As we drive up the track, the noise becomes deafening. Five hundred shaggy ewes rounded up off the hill bleating to their trim coated lambs to stay close to mother while these pesky humans do something strange and possibly unwelcome to them on this high summer morning with the sun beating down and the dust rising from the yard in choking waves.
Ted and I have pulled up in the truck at a tricky moment. John, Darren, Louis, Spence – all stretched out in a line willing these stubborn animals to keep their annual appointment with the travelling barber. The sheep are in limbo – half way between their field and the holding area where they’ll need to wait in line for their turn. We are trying to persuade them to come out of the sunlight and go into the far end of the long dark barn. They don’t want to go. One makes a break for it back towards the field and the others, emboldened by her spirit, gallop after them. Back to square one.
Another five minutes while the sheepdogs round them all up again, snapping and growling at their heels and finally we’re back to where we were.

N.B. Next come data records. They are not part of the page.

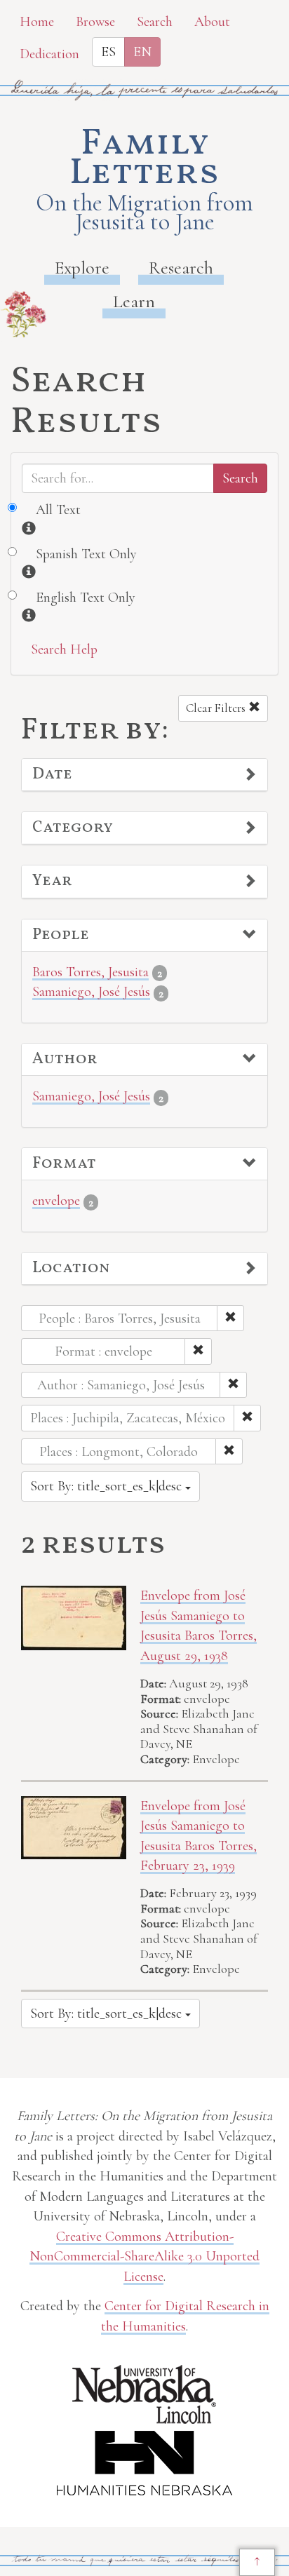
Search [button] (155, 21)
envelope (56, 1200)
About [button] (212, 21)
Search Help (64, 649)
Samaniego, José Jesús (91, 991)
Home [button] (37, 21)
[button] (144, 775)
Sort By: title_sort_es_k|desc (107, 1486)
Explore (82, 267)
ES (108, 51)
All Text (58, 509)
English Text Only (85, 597)
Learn (134, 301)
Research (181, 267)
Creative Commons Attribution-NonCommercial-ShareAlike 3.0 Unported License (144, 2256)
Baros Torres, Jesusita (90, 972)
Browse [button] (95, 21)
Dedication (49, 54)
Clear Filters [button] (217, 708)
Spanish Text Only (86, 554)
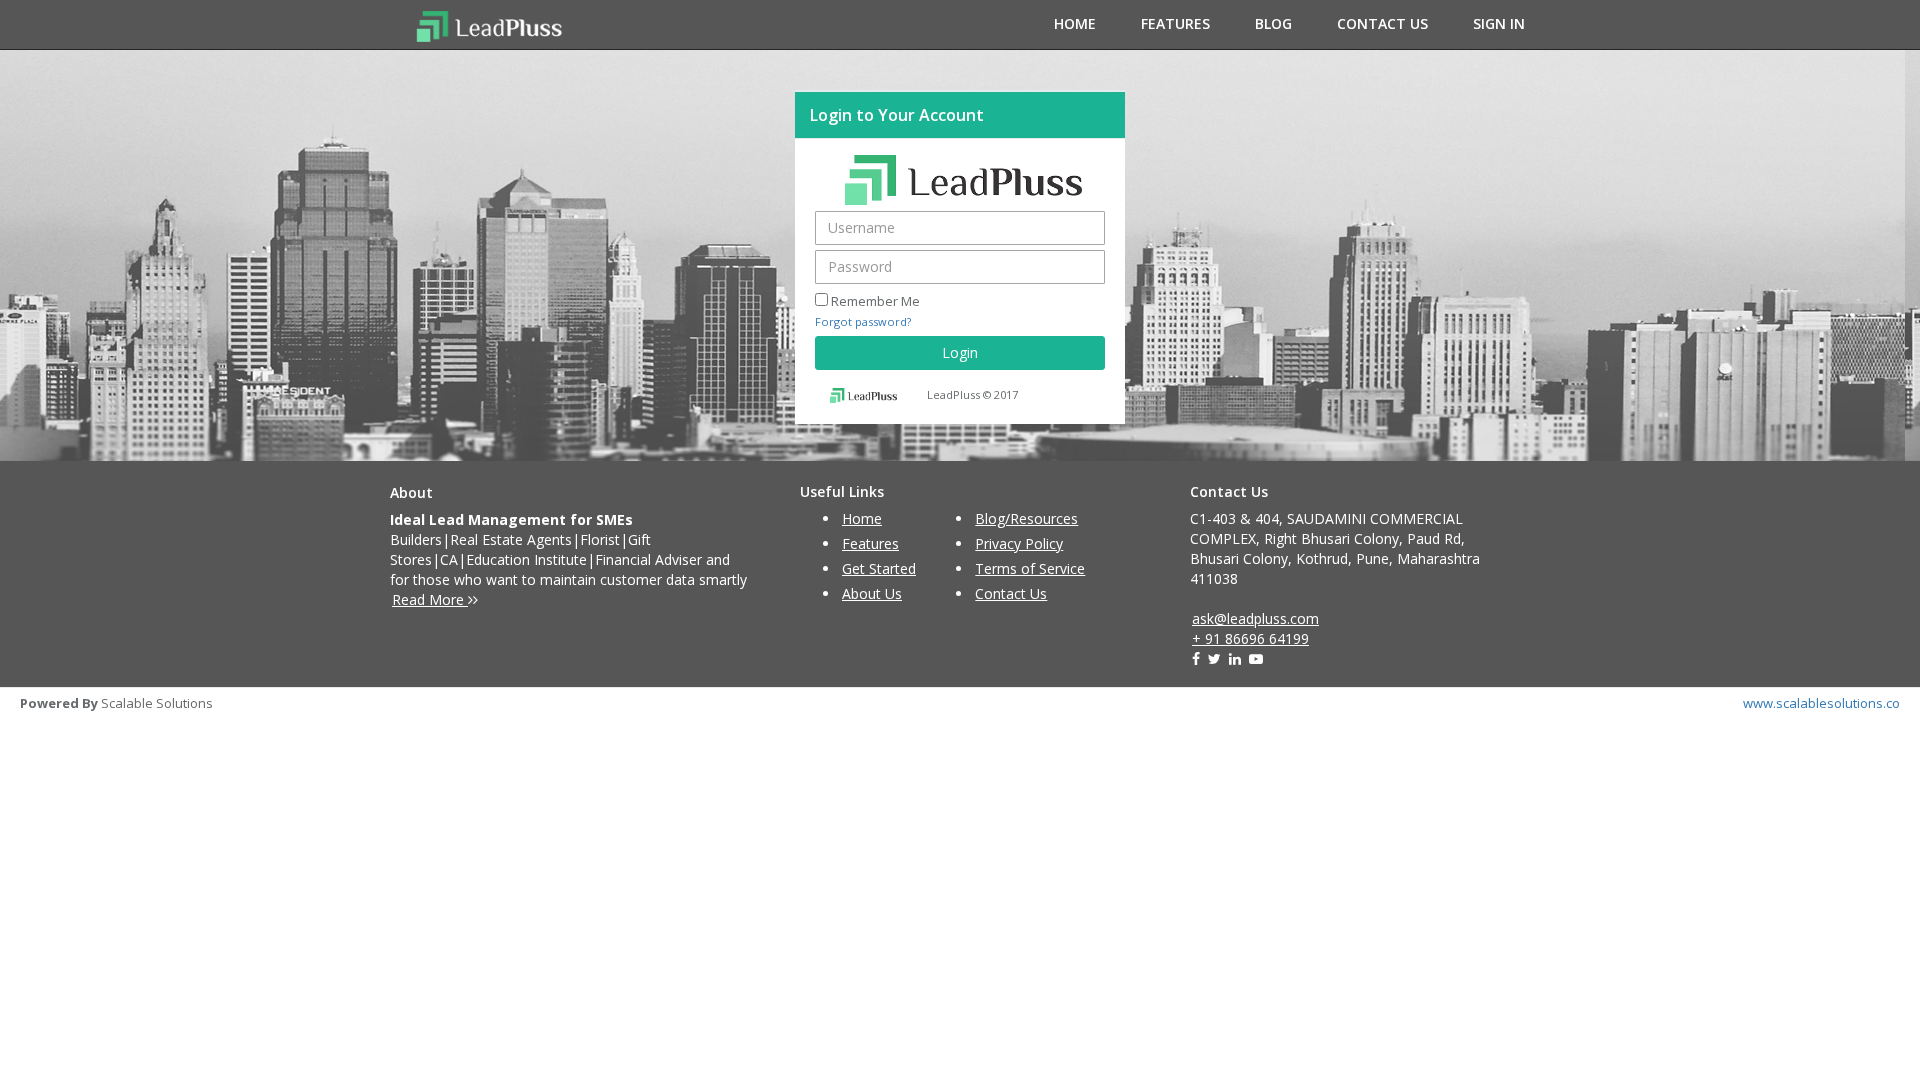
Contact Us (1382, 23)
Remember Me (875, 301)
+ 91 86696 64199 (1250, 638)
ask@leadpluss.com (1255, 618)
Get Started (879, 568)
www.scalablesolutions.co (1821, 703)
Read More (430, 599)
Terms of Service (1030, 568)
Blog (1273, 23)
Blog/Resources (1026, 518)
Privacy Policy (1019, 543)
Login (960, 352)
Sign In (1499, 23)
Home (1075, 23)
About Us (872, 593)
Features (1175, 23)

Ted and I join the human chain to keep them from breaking away once more. For four long minutes we all stand there just feet from the line of sheep, inching forward, willing the sheep to move into the shed. The sheep eye us, defiant. The dogs run the line impatiently, patrolling like sentries, rounding up the odd straggler that dares to try its luck. One ewe catches my eye. She is quivering with nerves and fear but she has her two lambs clustered round her and each time a sheepdog comes near she stamps her foot and lunges at this wolf that threatens them. My eyes prickle at her bravery.
And suddenly they give way, the tension breaks, and they’re streaming into the barn and their new temporary pen and one by one they’re climbing the trailer in a long queue for their turn with the clippers. Sat on their bottoms they’re entirely passive as their fleeces are expertly shaved away. Do they remember the whole experience from last year? Do they suddenly recall the exquisite sense of freedom from that itchy scratchy woolly jacket – their great friend in winter, their great enemy in high summer?
Released, shaven sparkling white, a ewe trots a few paces away from the shearer and then stands, confused, suddenly alone, an individual outside her flock. And then she spots the hill ahead. Her field. She trots on, starts to run, and as she breaks into the light she jumps high into the air, vaulting the shadow of the barn. Again and again she bounds, forgetting the udder swinging between her legs and the responsibilities of single parenthood. She’s a lamb once more. Reborn.